Just as a concluding comment, I would like to say that yes, ICT use in education should be controlled, organized and promoted with support from the government and the school itself. Both teachers and students working together with this initiative that certainly DOES facilitate and promote learning. Is just a tool, but if used properly it should lead to wonderful results!


Error message, The Economist on April 2012.

Evaluating One Laptop Per Child (OLPC) in Peru, EduTech World Bank Blog on March 2012.

Study: OLPC Fails Students as a Tool for Education, PC Magazine on April 2012.

One Laptop per Child program not improving math or language test scores, according to study; The Verge on April 2012.

And the jury is back: One Laptop per Child is not enough, Inter-American Development Bank on March 2012.

Oscar Becerra on OLPC Peru’s Long-Term Impact.
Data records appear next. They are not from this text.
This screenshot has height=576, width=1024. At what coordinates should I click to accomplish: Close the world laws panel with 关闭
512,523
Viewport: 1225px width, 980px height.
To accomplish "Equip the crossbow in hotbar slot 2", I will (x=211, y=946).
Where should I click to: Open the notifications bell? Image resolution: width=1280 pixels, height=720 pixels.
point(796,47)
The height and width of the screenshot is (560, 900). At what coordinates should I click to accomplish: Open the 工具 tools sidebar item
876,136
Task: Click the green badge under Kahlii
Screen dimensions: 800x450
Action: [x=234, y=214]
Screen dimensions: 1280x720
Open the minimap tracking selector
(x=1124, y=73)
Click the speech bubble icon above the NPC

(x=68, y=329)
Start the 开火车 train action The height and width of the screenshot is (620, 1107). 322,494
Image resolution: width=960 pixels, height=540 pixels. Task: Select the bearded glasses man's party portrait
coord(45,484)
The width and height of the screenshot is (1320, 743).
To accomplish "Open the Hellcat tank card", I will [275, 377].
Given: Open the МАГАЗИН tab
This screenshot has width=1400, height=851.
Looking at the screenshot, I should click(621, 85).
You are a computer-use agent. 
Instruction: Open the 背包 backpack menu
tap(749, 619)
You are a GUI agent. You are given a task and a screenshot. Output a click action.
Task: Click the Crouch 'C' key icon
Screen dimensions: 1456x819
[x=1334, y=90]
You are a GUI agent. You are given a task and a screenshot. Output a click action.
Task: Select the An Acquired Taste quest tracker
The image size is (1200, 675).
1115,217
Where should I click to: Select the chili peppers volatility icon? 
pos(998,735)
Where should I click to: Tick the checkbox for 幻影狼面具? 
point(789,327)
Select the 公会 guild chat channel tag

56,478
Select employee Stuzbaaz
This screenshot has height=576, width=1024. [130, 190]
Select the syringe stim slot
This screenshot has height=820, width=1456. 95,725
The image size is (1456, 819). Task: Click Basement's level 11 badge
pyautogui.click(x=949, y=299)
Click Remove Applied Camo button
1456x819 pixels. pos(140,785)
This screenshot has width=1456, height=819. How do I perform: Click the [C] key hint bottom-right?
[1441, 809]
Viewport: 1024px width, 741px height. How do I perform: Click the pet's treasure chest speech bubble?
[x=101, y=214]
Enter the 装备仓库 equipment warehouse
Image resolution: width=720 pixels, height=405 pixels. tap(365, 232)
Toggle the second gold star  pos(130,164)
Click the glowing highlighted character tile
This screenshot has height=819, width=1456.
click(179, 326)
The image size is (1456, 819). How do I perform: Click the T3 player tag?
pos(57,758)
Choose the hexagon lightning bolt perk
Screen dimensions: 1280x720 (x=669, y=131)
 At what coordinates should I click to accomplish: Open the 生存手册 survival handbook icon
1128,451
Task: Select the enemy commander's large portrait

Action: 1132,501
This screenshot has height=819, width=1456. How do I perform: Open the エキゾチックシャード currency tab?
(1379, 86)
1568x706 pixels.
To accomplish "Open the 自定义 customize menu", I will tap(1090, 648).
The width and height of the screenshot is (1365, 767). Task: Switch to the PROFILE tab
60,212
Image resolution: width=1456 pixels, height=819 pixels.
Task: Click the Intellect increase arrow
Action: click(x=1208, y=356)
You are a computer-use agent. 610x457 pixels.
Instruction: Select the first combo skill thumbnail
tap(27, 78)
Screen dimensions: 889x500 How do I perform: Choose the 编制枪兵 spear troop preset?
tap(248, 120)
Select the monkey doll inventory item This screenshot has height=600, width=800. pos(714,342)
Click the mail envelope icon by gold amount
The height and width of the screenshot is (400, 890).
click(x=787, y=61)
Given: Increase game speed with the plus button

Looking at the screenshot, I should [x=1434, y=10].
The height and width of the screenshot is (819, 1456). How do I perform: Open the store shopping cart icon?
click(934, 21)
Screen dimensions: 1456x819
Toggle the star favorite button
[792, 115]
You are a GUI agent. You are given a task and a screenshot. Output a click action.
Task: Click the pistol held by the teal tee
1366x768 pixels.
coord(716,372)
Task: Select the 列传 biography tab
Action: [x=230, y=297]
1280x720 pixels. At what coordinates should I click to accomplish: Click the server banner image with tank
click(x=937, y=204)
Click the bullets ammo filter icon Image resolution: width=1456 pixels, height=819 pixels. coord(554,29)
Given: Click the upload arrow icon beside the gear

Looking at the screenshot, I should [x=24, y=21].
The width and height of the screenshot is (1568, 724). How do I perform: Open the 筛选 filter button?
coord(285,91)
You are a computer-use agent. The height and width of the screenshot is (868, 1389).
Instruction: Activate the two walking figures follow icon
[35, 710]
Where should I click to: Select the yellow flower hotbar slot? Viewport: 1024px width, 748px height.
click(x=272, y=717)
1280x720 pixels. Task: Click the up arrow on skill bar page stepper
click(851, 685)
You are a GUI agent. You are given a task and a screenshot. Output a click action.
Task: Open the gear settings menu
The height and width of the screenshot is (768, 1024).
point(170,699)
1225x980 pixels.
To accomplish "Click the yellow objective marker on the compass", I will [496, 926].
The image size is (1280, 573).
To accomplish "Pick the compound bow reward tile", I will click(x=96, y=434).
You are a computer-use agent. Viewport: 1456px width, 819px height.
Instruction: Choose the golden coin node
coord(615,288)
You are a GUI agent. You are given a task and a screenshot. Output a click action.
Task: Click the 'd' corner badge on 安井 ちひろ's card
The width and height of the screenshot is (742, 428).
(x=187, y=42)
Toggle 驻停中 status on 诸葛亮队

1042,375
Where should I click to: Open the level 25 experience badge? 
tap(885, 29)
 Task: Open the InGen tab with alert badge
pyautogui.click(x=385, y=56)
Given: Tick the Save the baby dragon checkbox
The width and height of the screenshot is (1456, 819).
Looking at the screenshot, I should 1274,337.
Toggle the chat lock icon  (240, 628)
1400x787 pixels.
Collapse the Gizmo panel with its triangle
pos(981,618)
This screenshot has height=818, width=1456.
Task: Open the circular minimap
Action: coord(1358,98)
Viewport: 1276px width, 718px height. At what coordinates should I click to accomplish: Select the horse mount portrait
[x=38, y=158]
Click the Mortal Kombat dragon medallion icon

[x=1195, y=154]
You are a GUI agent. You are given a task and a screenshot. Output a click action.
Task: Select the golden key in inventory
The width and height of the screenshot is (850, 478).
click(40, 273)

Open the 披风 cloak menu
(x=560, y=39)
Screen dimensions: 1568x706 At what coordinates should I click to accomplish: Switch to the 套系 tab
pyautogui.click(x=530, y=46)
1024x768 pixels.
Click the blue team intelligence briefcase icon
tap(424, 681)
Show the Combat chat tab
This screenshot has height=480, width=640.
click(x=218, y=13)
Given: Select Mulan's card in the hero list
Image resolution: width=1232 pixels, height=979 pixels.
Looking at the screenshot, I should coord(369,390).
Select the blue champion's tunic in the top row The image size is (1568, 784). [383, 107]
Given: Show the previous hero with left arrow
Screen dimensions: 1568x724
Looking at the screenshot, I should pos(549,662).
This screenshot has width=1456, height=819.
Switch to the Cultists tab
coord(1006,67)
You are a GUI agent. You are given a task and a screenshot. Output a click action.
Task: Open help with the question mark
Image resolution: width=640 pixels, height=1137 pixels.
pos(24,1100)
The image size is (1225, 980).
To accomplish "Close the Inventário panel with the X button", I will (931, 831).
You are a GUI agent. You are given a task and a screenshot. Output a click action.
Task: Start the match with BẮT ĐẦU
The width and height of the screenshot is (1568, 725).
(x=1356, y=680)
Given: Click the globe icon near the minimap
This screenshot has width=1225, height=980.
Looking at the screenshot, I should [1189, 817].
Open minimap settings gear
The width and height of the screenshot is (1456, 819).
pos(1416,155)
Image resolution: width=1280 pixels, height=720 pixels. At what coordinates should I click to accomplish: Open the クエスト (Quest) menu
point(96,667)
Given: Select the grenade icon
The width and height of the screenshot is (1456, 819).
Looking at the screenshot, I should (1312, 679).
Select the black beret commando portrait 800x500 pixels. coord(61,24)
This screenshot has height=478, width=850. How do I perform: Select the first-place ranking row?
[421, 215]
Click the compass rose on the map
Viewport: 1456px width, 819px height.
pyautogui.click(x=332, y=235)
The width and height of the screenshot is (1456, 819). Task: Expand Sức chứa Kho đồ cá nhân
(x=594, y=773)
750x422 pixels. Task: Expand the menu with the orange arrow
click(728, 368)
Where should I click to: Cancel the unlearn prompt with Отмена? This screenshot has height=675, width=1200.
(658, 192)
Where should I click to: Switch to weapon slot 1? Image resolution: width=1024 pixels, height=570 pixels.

EduTech Debate, on March 2012.

Link to the IDB document:

OLPC in Peru:

[1] And the jury is back: One Laptop per Child is not enough, Inter-American Development Bank on March 2012.


Posted on April 18, 2012, in Lessons from Failures and tagged , , , , , . Bookmark the permalink. 1 Comment.

  1. Interesting comments about OLPC. What I find fascinating about the constant negative commentary of the OLPC program is that other programs such as the MS Partnerships rarely attract this level of scrutiny. Why? because I am certain that these programs are struggling with the same issues of development which make progress hard to define and measure but they continue to generate positive press because of corporate social responsibility exhibited by MS and Mr Gates. Is there a bias on the reporting of OLPC?